M. le président. La parole est à M. Jean-Yves Leconte, pour explication de vote.
M. Jean-Yves Leconte. Dans le même esprit que Gaëtan Gorce, et même si j’ai exprimé un décalage avec la philosophie du texte, je tiens à remercier M. le ministre pour ses explications sur la différence entre la CNCTR et la CNIL.
L’amendement n° 173 rectifié du Gouvernement, dont nous débattrons ultérieurement, prévoit qu’un certain nombre d’informations susceptibles d’être collectées par les moyens dont nous discutons pourront ensuite « prospérer » pour d’autres raisons, au demeurant légitimes, que de stricte prévention au titre de la sécurité : cela prouve bien que des données seront traitées et que des échanges d’information interviendront.
On ne peut pas, d’un côté, affirmer la volonté de s’orienter vers le contrôle et la transparence, et, de l’autre, refuser de confier le traitement des données recueillies à la commission compétente en la matière.
Je le rappelle, les moyens et les compétences de la CNIL sont larges. Elle dispose de plus de 19 millions d’euros par an de crédits de paiement et de 189 équivalents temps plein. La CNCTR prendra la suite de la CNCIS. Or celle-ci n’est dotée que de 580 000 euros par an et de 6 équivalents temps. Je ne sais pas quel sera le profil de la CNCTR, mais je serais heureux de le connaître, monsieur le ministre. Quant à ses moyens, ils seront probablement beaucoup plus importants que ceux de la CNCIS…

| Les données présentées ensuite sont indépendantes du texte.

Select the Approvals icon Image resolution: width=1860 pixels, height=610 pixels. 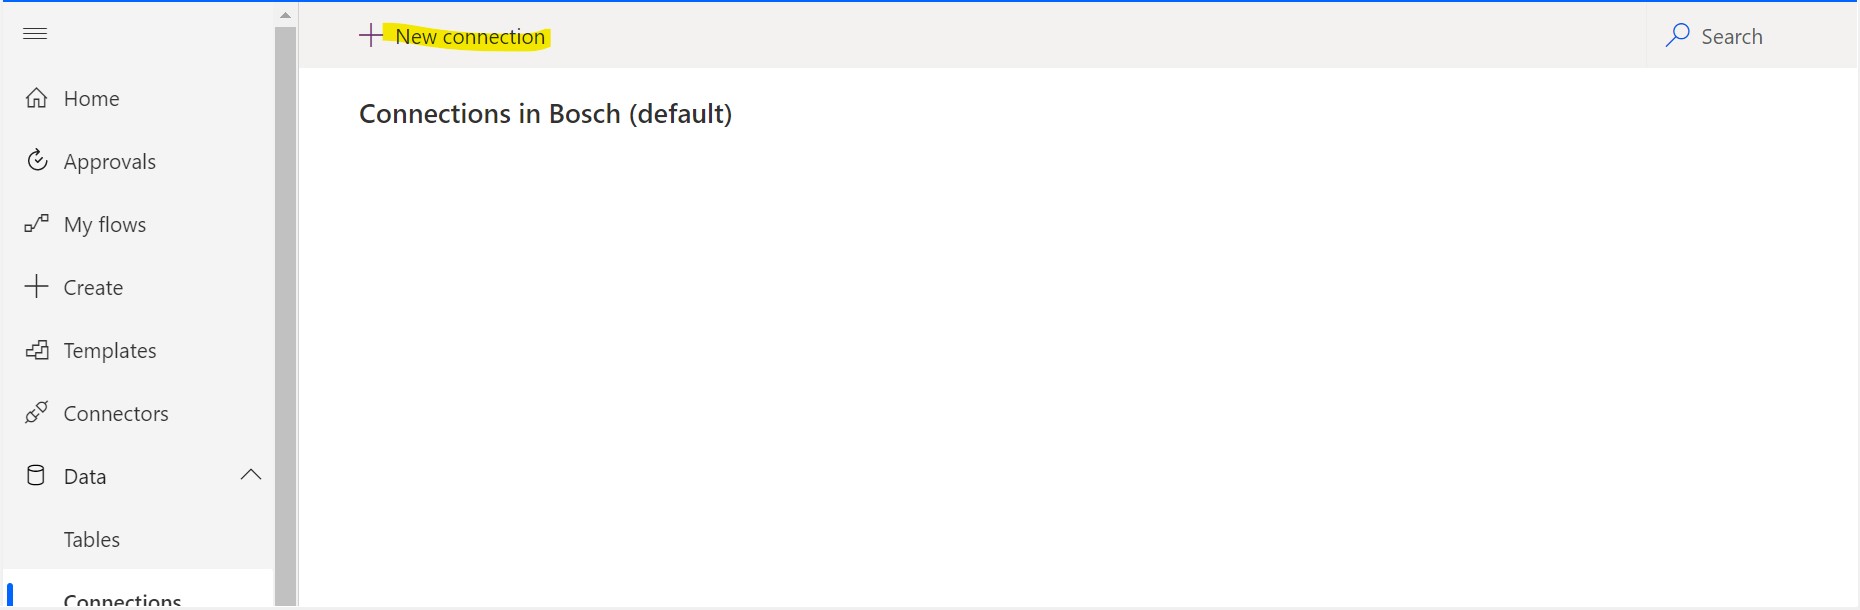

M. Jean-Jacques Hyest. Ah oui !
M. Jean-Yves Leconte. Pour ce qui est du traitement des données, il nécessite tout de même une compétence spécifique différente de ce qui est attendu aujourd'hui de la CNCIS et, demain, de la CNCTR. C’est pourquoi il me semblerait justifié de transférer à la CNIL – c’est le sens de cet amendement – ce qui ne peut pas être au cœur de la CNCTR. Sinon, nous devrions créer les mêmes compétences dans deux autorités administratives indépendantes, au risque de laisser un vide concernant la capacité de traiter correctement, et dans le respect de la sécurité nationale, les données dont nous discutons aujourd’hui. Nous pourrons ainsi bien marquer les différences entre les autorités administratives indépendantes.
Monsieur le ministre, je souhaiterais obtenir quelques informations sur les moyens qui sont envisagées pour la CNCTR en termes de budget et de personnels.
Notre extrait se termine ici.